What you have to do — In the listing below, print exactly the lines between the line holding "Click Builder X mark for Priority Support" and the line holding "The height and", inclusive, and no more.

Dataset content —

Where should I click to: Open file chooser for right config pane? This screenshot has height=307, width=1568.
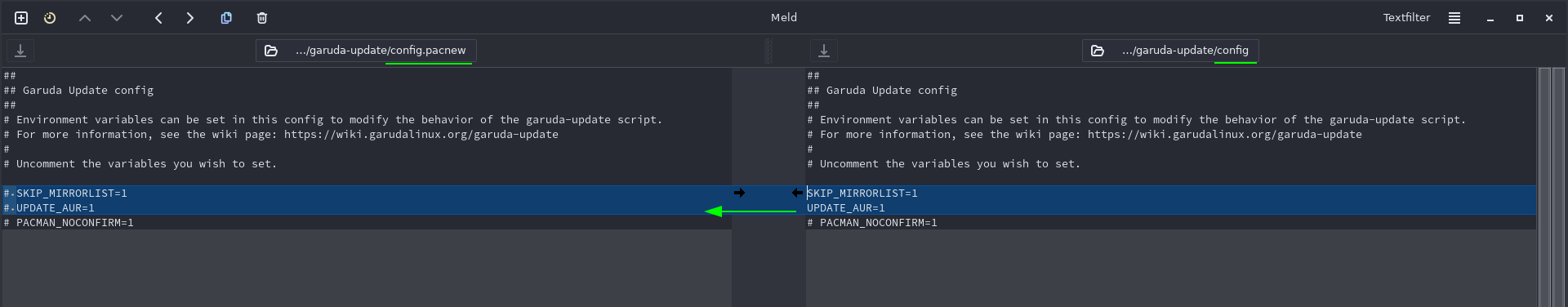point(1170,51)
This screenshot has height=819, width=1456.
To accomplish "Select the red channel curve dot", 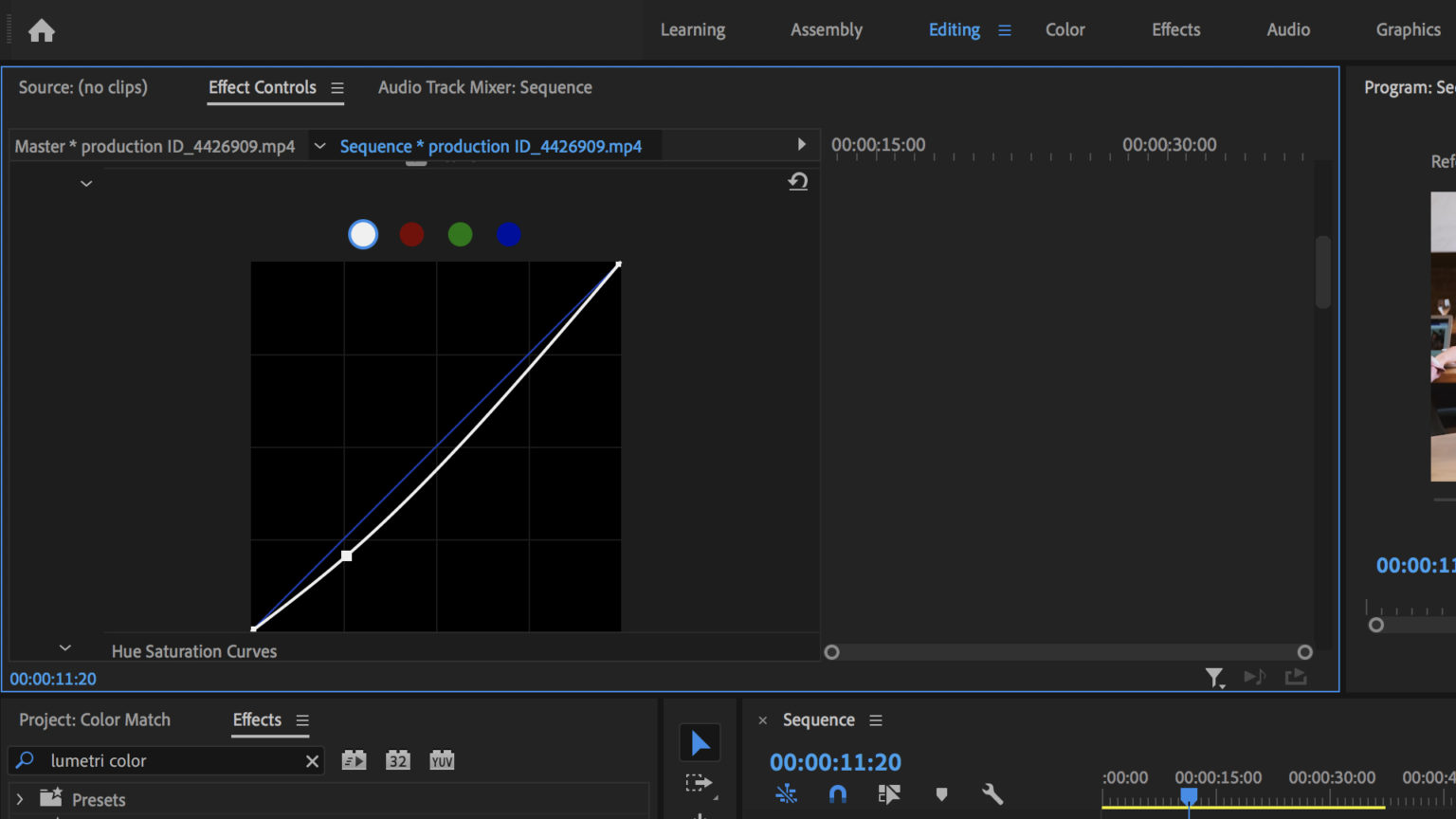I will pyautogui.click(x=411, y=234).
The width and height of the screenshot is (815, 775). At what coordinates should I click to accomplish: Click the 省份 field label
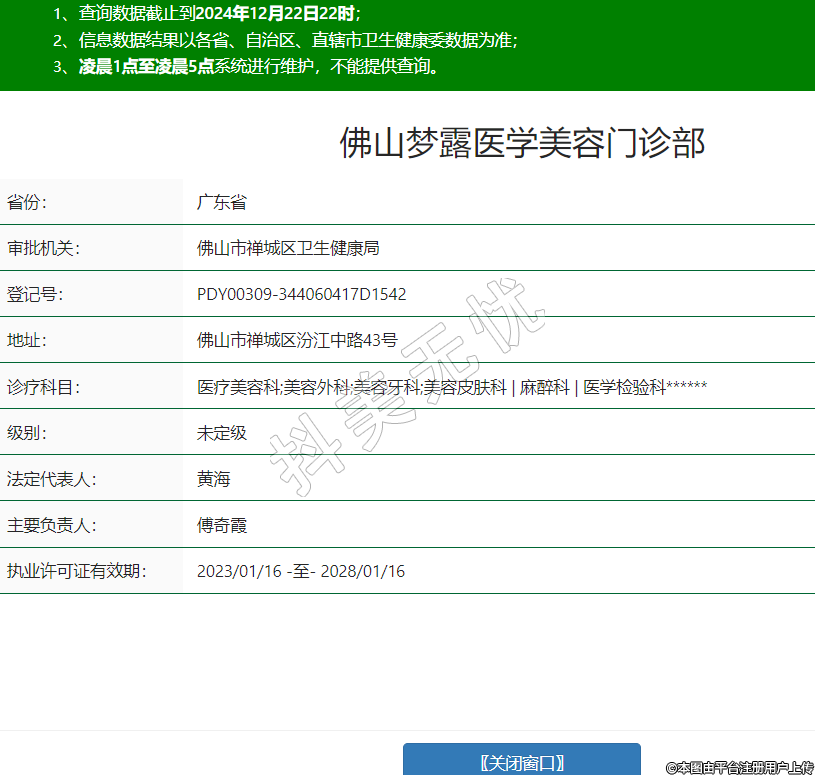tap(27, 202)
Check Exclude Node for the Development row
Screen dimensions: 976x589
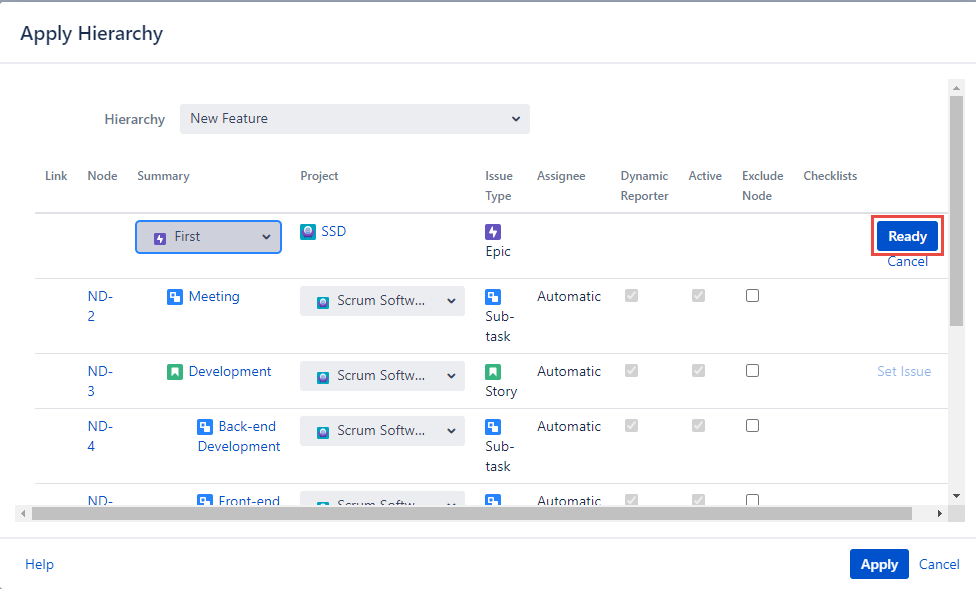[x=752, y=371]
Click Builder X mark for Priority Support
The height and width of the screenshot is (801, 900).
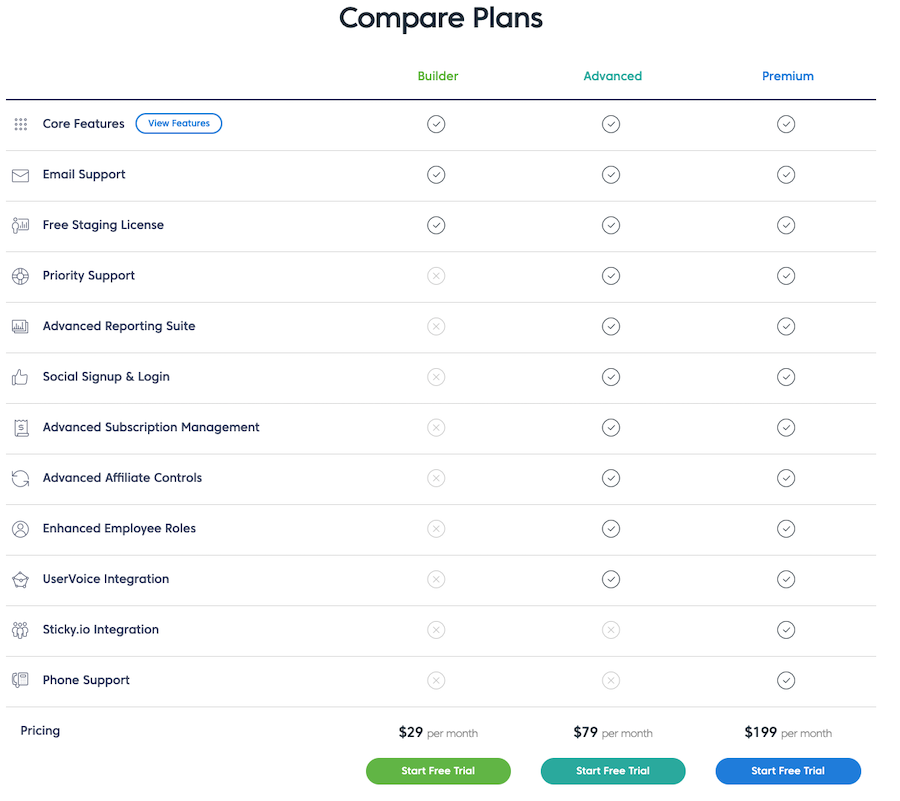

* * *

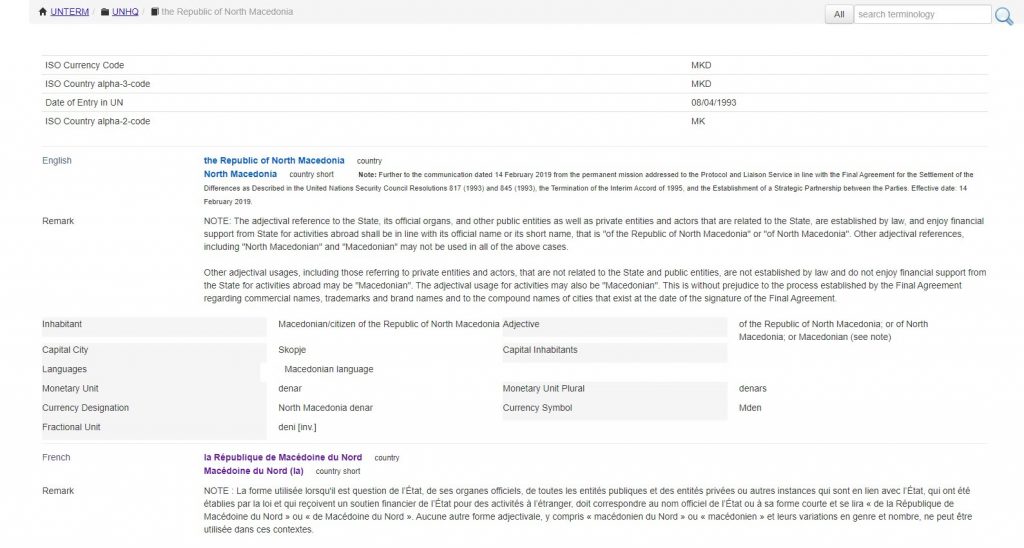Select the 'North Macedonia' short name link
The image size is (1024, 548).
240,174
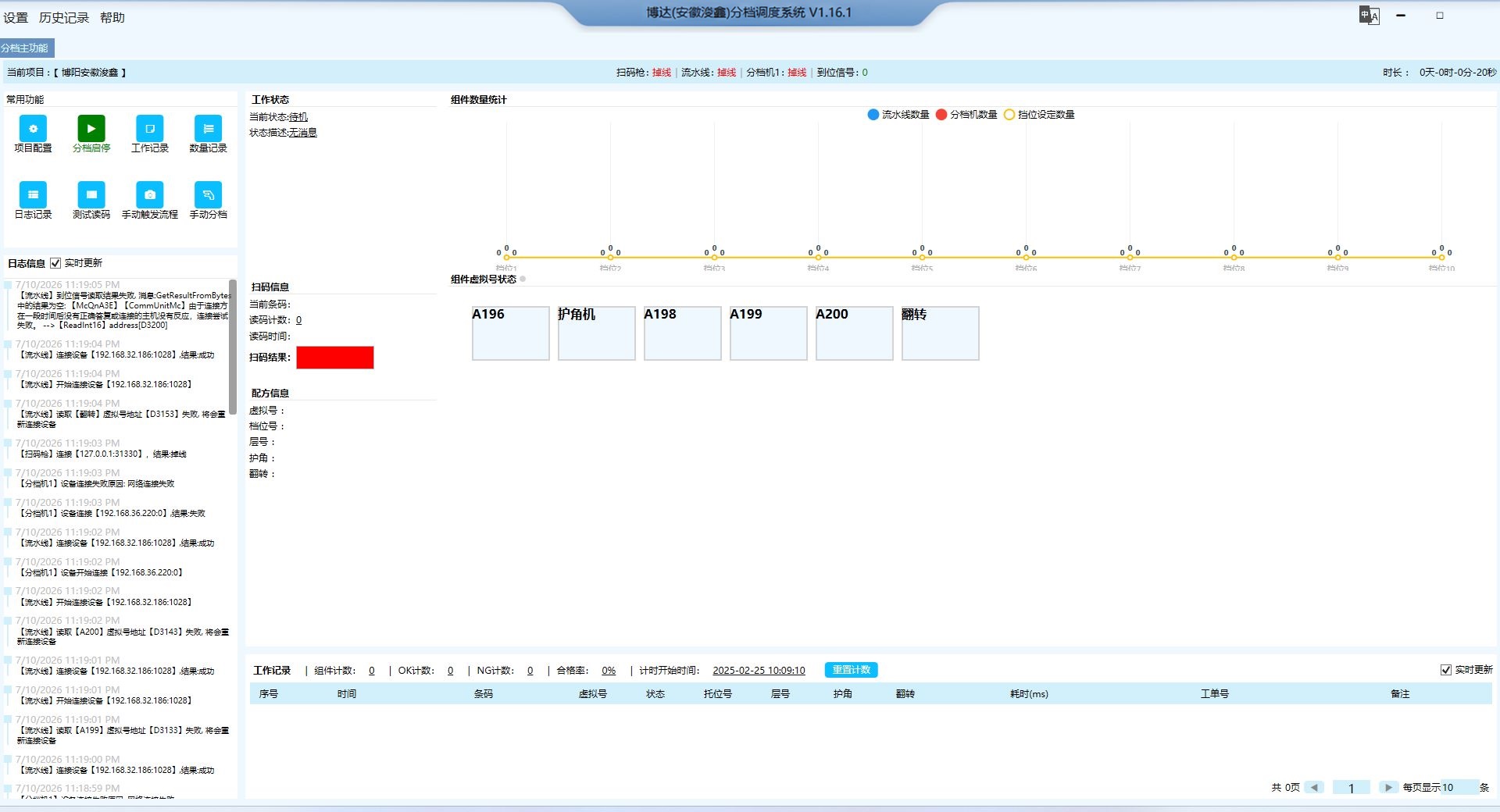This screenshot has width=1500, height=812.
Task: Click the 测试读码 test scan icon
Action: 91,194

Result —
Click Builder X mark for Priority Support
The height and width of the screenshot is (801, 900).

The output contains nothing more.